** RECORD EXTRACTS **
--------

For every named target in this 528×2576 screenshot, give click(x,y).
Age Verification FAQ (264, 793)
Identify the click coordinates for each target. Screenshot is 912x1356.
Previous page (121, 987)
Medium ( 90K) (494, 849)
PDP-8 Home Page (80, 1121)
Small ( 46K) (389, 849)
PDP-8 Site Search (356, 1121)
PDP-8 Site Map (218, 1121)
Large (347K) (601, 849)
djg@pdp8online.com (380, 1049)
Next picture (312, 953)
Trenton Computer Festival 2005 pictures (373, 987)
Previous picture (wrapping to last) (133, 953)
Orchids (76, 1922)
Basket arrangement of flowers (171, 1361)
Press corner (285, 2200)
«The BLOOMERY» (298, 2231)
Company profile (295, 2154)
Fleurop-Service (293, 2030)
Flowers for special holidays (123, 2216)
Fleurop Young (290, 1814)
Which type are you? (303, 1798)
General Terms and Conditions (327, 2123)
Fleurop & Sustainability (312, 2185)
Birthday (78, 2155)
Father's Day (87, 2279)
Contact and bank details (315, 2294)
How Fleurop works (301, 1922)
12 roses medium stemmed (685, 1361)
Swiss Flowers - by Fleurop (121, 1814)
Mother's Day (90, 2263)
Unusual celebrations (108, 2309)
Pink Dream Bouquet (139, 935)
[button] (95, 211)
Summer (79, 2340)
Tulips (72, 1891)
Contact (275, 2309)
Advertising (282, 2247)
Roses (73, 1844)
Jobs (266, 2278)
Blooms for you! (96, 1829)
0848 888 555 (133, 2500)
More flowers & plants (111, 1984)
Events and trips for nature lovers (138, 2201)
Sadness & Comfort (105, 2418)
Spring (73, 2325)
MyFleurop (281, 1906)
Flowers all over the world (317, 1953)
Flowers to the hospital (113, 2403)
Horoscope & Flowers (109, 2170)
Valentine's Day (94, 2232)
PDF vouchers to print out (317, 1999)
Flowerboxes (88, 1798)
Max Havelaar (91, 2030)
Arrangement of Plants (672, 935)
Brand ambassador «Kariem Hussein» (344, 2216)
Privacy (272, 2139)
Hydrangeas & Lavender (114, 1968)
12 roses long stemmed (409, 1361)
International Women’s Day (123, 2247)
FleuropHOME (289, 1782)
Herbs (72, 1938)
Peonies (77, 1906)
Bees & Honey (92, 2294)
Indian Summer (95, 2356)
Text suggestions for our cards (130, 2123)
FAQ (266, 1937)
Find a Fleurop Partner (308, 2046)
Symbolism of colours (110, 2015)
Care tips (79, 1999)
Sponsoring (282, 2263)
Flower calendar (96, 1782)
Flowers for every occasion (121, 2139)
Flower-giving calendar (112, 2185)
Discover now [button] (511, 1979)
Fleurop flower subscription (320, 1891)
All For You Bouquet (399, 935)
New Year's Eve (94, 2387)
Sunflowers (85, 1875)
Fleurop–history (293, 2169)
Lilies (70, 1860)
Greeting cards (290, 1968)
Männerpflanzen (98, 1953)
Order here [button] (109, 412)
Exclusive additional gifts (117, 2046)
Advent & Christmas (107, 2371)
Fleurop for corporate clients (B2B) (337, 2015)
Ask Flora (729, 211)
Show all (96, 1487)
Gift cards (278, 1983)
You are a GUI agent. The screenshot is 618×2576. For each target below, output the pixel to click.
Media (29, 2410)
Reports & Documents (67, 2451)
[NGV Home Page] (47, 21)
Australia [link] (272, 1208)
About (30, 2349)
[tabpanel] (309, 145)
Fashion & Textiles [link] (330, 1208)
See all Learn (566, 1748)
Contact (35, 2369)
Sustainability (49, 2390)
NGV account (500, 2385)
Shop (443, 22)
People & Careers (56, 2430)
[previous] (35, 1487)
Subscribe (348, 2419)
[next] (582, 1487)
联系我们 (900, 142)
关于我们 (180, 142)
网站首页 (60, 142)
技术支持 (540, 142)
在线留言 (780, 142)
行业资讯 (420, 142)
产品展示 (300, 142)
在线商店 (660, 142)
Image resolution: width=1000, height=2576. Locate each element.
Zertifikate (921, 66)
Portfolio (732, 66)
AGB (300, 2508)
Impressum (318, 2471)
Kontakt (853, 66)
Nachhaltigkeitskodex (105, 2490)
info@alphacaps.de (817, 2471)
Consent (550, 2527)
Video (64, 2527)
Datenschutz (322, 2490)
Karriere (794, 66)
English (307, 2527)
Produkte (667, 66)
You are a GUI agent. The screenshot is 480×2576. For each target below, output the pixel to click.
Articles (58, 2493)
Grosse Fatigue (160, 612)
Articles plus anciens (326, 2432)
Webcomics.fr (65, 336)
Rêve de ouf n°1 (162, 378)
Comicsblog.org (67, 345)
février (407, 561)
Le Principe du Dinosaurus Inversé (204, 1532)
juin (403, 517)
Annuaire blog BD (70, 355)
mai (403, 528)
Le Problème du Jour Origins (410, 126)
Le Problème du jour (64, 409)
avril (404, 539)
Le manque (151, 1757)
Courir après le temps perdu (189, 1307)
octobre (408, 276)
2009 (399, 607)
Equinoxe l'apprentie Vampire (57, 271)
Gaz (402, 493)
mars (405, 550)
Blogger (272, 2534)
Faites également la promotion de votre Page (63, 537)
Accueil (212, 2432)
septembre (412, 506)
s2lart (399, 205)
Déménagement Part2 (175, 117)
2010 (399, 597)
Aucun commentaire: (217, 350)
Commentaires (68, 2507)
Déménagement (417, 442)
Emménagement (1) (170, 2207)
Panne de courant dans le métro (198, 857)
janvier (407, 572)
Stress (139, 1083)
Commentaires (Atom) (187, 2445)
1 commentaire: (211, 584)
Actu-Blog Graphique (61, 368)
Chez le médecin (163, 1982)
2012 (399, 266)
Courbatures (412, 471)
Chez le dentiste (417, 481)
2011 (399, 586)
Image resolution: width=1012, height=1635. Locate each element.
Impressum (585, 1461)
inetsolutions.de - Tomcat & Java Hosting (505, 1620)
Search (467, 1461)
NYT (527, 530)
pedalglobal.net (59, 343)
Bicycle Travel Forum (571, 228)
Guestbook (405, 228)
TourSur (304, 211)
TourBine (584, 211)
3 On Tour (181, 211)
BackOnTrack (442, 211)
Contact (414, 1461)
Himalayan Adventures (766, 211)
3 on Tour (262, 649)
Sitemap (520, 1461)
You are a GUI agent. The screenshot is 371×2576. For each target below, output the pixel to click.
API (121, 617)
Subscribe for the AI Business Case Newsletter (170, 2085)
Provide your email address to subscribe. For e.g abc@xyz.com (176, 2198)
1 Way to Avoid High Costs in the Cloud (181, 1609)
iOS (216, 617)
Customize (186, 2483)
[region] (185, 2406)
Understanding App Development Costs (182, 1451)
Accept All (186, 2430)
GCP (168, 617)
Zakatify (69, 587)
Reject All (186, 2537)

--------

** WORK TO DO **
How many lines of the records above contain the string "Problème", matching case exactly? Reply with the number alone.

** FINISHED TASK **
2